Doremus Jessup is a good man and a real hero. He opposes the great evil of his time with courage and moral clarity. But he does not know why he must do so. And so he is incapable of passing on his faith to his children. One of his children becomes a member of the underground resistance, while the other becomes a Fascist government official. But their choices appear to originate more in their contrasting temperaments than any sort of coherent moral philosophy that they are able consciously to accept or reject. The moral vagueness of the opposition to Fascism is the most troubling element of the novel.

Jonah Goldberg's thesis in his book, Liberal Fascism: The Secret History of the America Left from Mussolini to the Politics of Meaning, is largely vindicated in this novel. What I mean by this is that Fascism really has more in common with Marxism, Progressivism and Communism than with classical, nineteenth century liberalism and its contemporary version known as conservativism. Conservativism is basically political liberalism joined to a metaphysical doctrine of law rooted in a belief in God. Not all Conservatives are Christians, though most are, but all non-Christian Conservatives nevertheless believe in natural law, the reality of right and wrong and that human rights derive from a Higher Power and not from the State.

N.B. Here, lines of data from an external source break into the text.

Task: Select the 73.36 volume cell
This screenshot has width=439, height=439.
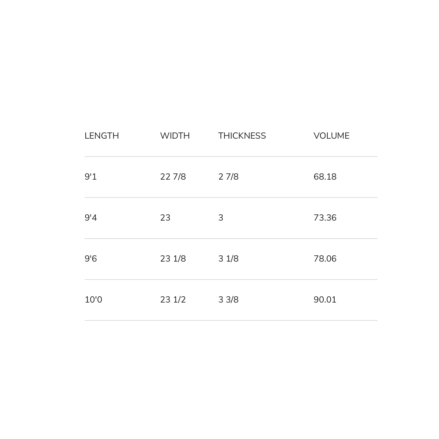Action: point(325,218)
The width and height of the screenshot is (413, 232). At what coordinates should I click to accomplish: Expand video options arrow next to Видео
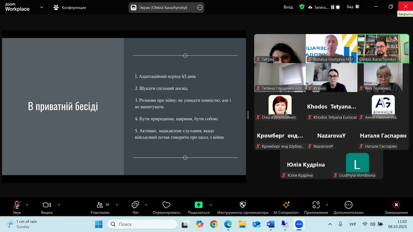59,205
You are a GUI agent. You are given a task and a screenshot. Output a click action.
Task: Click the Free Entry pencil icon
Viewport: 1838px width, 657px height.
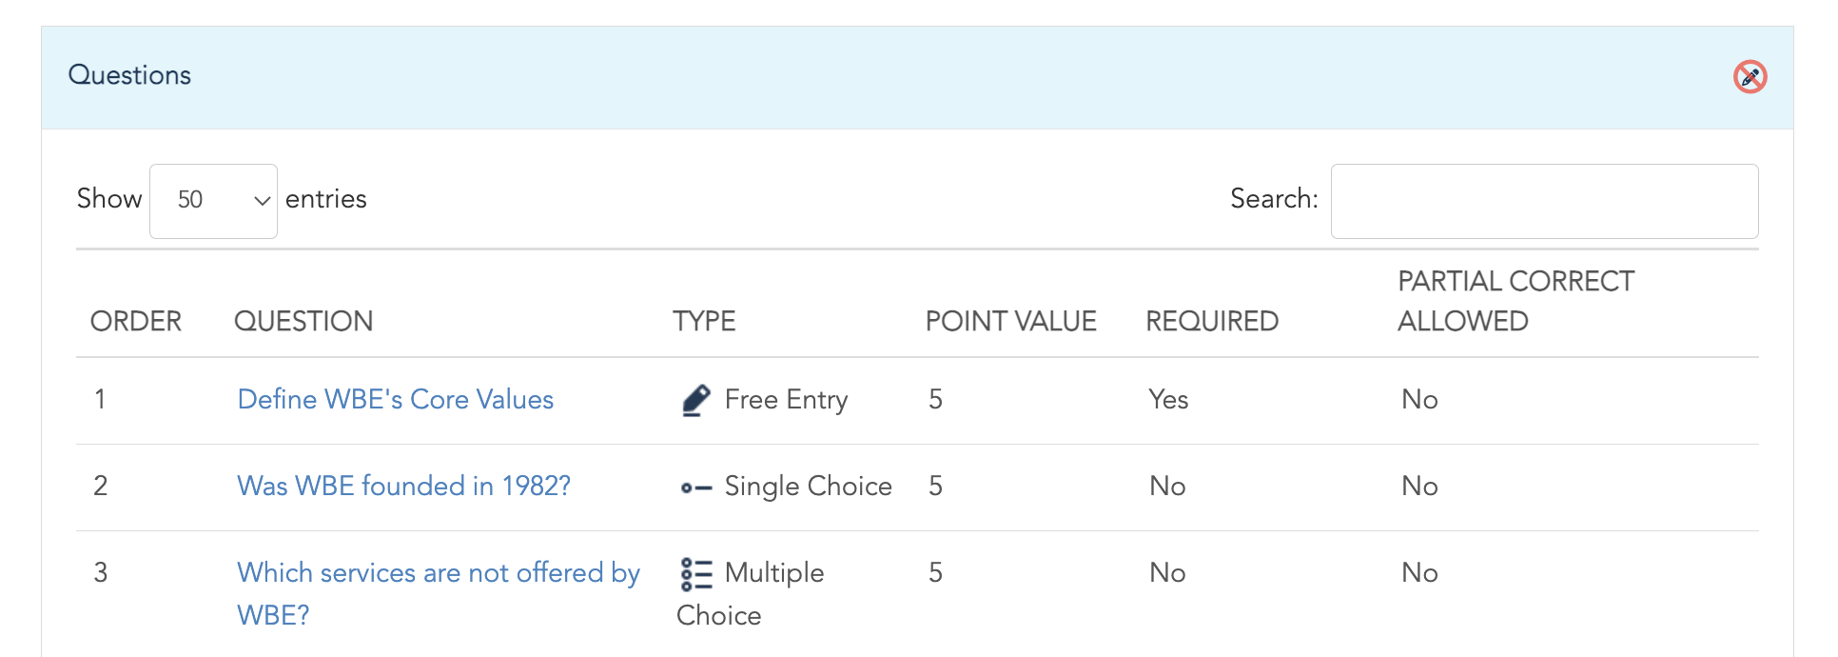click(696, 400)
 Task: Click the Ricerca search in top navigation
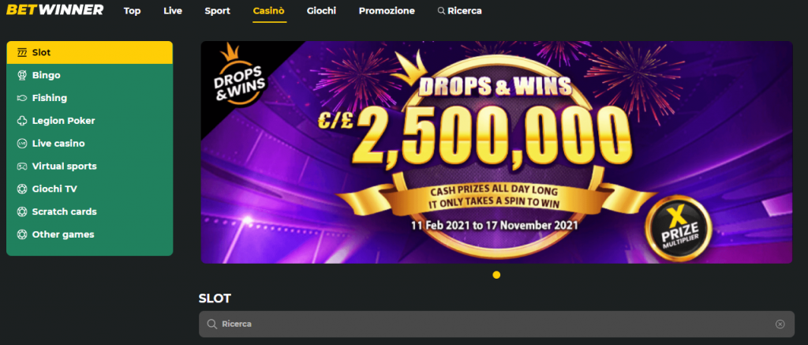(x=460, y=11)
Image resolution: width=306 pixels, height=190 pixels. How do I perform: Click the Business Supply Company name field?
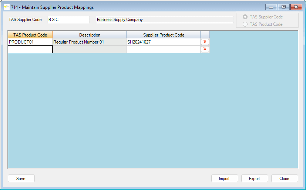point(165,20)
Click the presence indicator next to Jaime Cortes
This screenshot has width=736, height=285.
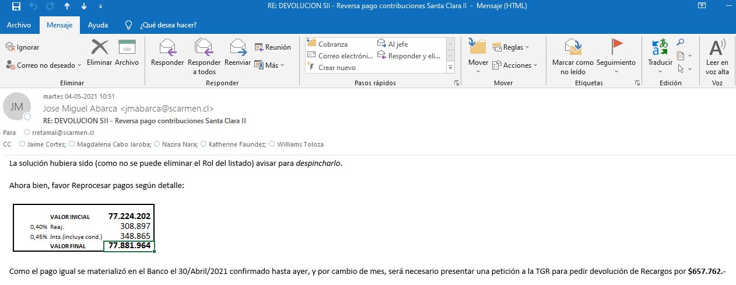pyautogui.click(x=22, y=144)
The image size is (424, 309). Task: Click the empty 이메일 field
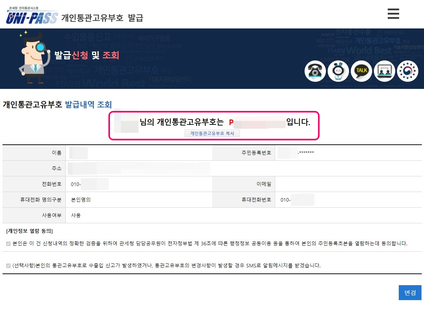click(348, 184)
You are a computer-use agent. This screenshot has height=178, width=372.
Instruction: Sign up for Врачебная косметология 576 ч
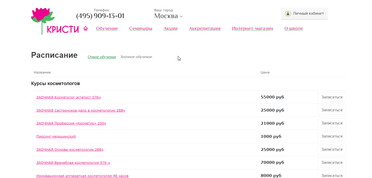click(331, 163)
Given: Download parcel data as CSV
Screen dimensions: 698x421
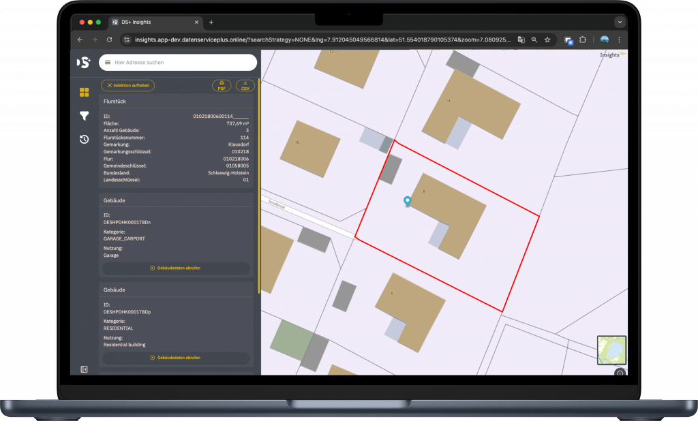Looking at the screenshot, I should pos(245,86).
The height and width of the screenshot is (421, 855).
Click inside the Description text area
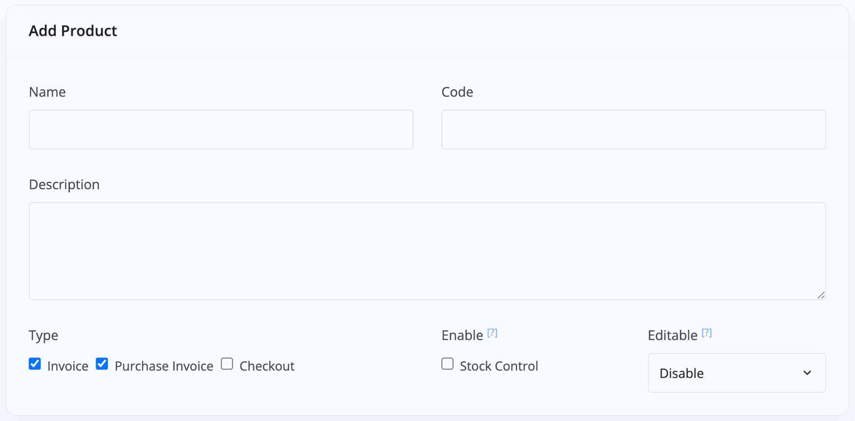point(428,251)
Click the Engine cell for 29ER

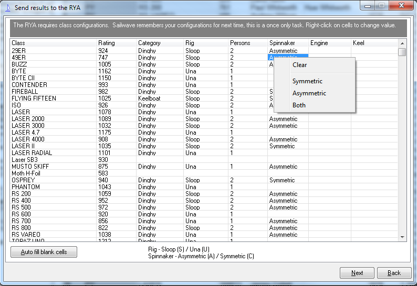(330, 51)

Liberalism detached from a metaphysics of law rooted in a belief in God inevitably withers and fades into some sort of shrunken, hollowed-out version of itself that is incapable of resisting Fascism. Goldberg's book makes an eloquent argument for the thesis that secularized liberalism is not only susceptible to fascism, but in fact has been colonized by fascism during the twentieth century. This is what he means by the "secret history" of the American Left. Liberalism without God becomes fascist over time. Sinclair Lewis's novel is an artistic portrayal of that process happening suddenly and dramatically. Goldberg's book is an historical portrayal of that process happening gradually and unobtrusively.

The real message of It Can't Happen Here is that it actually can happen here. The message of Liberal Fascism is that it already is happening right now. Alexander Solzhenitsyn, when asked for his explanation of how Stalinism could have happened, replied that it happened "because men forgot God." If we will not listen to the prophets among us, we will destroy ourselves and it will be on our own heads.